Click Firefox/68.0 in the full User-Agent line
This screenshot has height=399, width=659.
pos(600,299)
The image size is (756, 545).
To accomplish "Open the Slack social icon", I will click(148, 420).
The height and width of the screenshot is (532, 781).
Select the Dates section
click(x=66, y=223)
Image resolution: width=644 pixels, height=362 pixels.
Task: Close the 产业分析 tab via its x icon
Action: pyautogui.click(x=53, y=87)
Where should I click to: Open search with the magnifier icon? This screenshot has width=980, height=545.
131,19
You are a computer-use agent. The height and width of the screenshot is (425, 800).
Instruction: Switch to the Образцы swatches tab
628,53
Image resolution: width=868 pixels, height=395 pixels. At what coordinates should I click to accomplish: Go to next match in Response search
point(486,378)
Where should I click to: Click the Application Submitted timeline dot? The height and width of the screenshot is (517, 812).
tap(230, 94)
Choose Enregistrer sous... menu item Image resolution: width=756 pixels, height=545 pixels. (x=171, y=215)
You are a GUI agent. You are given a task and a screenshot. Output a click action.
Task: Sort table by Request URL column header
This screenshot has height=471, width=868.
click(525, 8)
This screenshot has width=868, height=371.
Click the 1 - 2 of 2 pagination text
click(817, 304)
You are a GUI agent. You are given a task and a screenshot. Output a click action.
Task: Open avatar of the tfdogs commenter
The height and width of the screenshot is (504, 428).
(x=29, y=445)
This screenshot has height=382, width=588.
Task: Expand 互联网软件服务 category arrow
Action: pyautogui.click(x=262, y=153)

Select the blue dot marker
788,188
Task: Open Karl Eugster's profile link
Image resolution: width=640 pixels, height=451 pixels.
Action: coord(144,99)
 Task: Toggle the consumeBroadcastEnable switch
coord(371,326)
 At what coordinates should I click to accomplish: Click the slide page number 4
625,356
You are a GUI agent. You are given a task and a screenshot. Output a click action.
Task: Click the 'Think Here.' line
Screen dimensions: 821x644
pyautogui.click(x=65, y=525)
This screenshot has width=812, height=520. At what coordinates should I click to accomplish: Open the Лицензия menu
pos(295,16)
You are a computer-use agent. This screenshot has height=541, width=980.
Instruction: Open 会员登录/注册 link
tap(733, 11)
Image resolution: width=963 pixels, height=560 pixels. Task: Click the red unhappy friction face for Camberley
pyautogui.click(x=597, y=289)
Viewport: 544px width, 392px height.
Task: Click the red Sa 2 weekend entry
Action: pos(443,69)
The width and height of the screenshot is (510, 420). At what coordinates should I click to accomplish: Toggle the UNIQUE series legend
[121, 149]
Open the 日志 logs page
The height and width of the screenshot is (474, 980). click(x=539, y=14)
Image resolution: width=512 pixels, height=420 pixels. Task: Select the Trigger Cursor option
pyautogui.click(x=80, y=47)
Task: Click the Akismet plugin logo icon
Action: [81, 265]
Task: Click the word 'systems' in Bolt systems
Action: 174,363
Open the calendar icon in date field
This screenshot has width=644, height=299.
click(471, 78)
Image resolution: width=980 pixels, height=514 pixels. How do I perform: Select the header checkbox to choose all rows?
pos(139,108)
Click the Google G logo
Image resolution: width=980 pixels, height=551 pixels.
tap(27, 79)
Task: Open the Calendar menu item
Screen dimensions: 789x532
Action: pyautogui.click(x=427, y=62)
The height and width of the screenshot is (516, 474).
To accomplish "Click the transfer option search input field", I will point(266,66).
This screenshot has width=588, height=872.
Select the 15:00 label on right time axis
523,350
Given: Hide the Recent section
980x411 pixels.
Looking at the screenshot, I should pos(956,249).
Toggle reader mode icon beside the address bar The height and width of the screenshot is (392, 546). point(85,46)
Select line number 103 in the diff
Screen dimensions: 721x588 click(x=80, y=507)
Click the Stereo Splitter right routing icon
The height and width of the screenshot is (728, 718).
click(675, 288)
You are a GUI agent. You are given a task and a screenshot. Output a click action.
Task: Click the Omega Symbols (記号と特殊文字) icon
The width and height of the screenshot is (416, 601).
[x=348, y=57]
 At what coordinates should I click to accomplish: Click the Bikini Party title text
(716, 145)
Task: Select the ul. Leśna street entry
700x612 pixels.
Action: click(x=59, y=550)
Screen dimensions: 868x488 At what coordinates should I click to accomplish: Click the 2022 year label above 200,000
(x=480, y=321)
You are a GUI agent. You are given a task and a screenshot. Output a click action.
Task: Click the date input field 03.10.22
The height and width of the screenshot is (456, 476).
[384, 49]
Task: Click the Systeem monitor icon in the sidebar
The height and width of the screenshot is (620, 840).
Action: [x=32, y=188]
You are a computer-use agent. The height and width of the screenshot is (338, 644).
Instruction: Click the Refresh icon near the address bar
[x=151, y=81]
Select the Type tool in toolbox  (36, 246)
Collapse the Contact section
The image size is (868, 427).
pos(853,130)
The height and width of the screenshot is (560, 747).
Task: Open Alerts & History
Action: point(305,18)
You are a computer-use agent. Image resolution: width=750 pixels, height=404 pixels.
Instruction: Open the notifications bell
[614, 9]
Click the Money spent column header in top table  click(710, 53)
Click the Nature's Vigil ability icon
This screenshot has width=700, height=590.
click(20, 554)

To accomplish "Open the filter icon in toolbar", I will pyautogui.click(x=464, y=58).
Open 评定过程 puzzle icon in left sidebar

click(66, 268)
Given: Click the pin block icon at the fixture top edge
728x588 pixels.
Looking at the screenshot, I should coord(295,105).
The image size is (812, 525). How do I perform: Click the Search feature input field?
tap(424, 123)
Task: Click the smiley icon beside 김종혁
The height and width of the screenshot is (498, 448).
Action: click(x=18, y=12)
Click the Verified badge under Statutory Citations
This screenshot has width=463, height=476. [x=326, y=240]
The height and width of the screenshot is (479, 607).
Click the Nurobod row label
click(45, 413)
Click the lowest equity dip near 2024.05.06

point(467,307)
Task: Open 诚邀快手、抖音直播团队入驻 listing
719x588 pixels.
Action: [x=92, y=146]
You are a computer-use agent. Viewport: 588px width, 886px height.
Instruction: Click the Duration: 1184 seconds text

> **DIRECTIONS FOR THIS TASK**
Wherever a line in the records above includes "item", count it, then give the total and nothing besides.

> **OUTPUT FOR THIS TASK**
2